Michele Spagnuolo, 36, an Italian national living in Switzerland, allegedly accessed Google’s internal search analytics and wagered approximately $2.75 million on Polymarket, a platform where users bet on real-world events, according to a criminal complaint filed in Federal District Court in Manhattan, CBNC reported.

Mr. Spagnuolo made roughly $1.2 million by correctly predicting results from Google’s annual “Year in Search” report, prosecutors said. He placed bets on which people would be most searched by Google users in 2025, including a wager that the indie pop artist d4vd would top the list.

The complaint alleges that Mr. Spagnuolo, using the username “AlphaRaccoon,” placed his bets just hours after accessing sensitive internal Google data that revealed search trends before they were made public. When Google released its Year in Search 2025 results around Dec. 4, 2025, his account collected the winnings.

“A Google employee allegedly used confidential information to make more than $1.2 million through insider trading on a prediction market,” Damian Williams, the U.S. attorney for the Southern District of New York, said in a statement Wednesday.

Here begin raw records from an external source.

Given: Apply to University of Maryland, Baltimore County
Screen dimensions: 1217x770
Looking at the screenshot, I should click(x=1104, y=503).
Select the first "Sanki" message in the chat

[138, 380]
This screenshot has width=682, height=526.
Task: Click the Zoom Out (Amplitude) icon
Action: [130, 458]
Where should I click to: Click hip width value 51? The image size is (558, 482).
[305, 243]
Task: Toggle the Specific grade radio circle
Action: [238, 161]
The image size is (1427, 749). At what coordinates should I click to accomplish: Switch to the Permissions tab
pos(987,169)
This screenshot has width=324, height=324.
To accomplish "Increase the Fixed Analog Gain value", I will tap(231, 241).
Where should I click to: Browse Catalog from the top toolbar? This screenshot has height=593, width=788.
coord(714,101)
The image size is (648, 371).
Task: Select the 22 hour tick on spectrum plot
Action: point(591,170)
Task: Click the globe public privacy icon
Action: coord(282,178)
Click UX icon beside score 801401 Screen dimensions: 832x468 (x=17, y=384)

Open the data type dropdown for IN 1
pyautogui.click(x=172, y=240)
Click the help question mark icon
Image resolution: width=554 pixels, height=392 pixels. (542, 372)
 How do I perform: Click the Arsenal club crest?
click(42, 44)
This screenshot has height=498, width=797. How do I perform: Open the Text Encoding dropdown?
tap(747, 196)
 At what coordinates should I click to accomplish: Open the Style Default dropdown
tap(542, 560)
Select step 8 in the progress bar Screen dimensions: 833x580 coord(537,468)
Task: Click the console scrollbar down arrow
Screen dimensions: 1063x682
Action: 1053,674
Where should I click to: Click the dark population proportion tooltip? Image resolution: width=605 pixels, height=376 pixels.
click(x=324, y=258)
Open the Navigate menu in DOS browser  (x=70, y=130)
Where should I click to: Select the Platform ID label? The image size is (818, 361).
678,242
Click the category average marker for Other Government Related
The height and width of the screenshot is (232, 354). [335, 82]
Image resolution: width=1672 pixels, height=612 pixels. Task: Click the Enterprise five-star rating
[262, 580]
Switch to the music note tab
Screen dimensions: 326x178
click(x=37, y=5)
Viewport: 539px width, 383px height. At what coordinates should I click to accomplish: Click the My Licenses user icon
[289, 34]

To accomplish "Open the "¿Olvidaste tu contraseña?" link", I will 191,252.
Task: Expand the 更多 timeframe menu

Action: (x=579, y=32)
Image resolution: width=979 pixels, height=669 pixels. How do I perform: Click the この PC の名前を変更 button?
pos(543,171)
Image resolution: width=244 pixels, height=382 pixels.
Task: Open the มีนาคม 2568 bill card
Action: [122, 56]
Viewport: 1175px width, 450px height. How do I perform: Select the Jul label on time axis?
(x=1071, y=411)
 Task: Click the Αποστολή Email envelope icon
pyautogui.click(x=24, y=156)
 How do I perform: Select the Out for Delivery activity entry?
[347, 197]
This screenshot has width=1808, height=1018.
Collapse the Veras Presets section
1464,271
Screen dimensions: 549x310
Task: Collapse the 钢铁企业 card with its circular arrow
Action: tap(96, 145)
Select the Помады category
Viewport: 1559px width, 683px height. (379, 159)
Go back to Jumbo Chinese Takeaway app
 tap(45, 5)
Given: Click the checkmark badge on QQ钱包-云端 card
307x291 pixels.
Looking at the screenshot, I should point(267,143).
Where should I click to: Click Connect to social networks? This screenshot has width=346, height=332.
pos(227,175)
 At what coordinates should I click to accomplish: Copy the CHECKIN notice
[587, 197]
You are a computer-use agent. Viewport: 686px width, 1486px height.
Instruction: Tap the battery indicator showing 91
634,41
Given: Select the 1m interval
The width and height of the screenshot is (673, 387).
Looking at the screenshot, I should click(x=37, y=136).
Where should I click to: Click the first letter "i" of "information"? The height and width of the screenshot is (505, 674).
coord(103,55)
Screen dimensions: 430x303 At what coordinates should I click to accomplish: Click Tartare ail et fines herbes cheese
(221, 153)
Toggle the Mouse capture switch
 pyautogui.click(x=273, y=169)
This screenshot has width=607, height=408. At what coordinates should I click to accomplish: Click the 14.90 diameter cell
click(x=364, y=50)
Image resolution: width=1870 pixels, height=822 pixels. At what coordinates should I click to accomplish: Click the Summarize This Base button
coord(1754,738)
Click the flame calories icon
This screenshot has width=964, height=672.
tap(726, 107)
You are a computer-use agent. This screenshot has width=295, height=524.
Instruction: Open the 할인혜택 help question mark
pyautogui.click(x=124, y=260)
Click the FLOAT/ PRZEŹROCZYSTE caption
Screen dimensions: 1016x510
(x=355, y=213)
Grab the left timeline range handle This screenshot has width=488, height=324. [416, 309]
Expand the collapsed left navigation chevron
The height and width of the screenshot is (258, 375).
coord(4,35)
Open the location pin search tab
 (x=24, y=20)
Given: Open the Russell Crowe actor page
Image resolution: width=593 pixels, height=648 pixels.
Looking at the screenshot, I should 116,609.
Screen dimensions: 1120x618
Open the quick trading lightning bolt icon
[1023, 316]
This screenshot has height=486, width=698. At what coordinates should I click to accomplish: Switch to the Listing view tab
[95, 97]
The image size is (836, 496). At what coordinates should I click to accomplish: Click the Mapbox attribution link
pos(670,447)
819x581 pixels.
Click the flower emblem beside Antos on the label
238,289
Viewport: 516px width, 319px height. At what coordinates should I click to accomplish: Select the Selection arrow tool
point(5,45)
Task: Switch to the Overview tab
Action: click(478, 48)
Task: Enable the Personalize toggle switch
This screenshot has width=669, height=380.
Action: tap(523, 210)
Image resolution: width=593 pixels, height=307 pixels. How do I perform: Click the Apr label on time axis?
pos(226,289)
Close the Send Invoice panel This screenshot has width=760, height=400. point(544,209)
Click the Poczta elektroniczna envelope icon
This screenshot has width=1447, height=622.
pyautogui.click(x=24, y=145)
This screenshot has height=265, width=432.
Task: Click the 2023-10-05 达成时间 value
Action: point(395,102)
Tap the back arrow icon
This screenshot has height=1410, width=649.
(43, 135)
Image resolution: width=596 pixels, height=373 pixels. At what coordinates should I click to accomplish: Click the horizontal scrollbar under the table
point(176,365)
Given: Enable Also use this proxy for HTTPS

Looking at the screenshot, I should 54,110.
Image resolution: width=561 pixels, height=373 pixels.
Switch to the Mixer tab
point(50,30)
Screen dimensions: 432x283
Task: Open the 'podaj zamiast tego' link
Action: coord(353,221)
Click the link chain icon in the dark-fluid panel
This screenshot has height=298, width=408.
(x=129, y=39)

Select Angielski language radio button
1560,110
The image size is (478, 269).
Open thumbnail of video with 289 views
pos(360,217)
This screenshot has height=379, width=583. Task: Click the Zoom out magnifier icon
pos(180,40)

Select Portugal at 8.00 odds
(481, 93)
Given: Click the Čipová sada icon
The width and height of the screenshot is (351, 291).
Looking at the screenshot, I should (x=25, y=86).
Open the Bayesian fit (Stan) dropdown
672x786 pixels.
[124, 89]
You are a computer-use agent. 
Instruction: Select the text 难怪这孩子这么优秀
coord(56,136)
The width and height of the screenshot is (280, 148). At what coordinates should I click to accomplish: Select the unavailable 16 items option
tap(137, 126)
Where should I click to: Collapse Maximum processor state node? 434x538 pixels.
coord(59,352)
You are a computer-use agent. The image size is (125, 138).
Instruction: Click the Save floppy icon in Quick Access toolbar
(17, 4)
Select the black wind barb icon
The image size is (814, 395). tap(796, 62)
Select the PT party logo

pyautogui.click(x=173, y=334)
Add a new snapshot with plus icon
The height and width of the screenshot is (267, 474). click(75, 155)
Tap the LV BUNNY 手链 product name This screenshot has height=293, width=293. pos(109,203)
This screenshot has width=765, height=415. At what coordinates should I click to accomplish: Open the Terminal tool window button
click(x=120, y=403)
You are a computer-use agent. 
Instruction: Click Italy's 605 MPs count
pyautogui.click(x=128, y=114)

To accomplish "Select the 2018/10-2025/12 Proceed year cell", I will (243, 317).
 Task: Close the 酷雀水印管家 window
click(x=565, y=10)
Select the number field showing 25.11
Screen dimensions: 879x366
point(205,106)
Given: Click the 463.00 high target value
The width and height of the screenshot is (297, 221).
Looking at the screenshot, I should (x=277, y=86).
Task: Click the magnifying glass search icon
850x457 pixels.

Mr. Spagnuolo appeared before a federal magistrate judge in New York on Wednesday and was released on a $2.25 million bond. He has not entered a plea.

Serious federal charges

He faces charges of commodities fraud, wire fraud and money laundering — crimes that together carry a maximum sentence of 50 years in prison if he is convicted on all counts.

The Commodity Futures Trading Commission also filed a parallel civil lawsuit against Mr. Spagnuolo, accusing him of violating insider trading laws. The commission’s complaint alleges that he “misappropriated the material Confidential Information by knowingly or recklessly using it to trade” in breach of his duties to Google.

Polymarket, which operates on blockchain technology, allows users to bet on the outcomes of news events, elections and cultural phenomena. The platform has grown rapidly in recent years, drawing scrutiny from regulators concerned about potential manipulation and insider trading.

Second such prosecution

The case represents the second federal criminal prosecution involving profitable trades on a prediction market platform, according to prosecutors. It comes as federal authorities have intensified their focus on emerging financial technologies and the potential for fraud in largely unregulated markets.

Mr. Spagnuolo’s arrest highlights the challenges technology companies face in protecting proprietary information, particularly data that could be exploited for financial gain. Google’s Year in Search report, released annually, has become a closely watched cultural barometer that generates significant media attention.

The case will proceed through both criminal prosecution by the U.S. attorney’s office and the separate civil enforcement action by the C.F.T.C.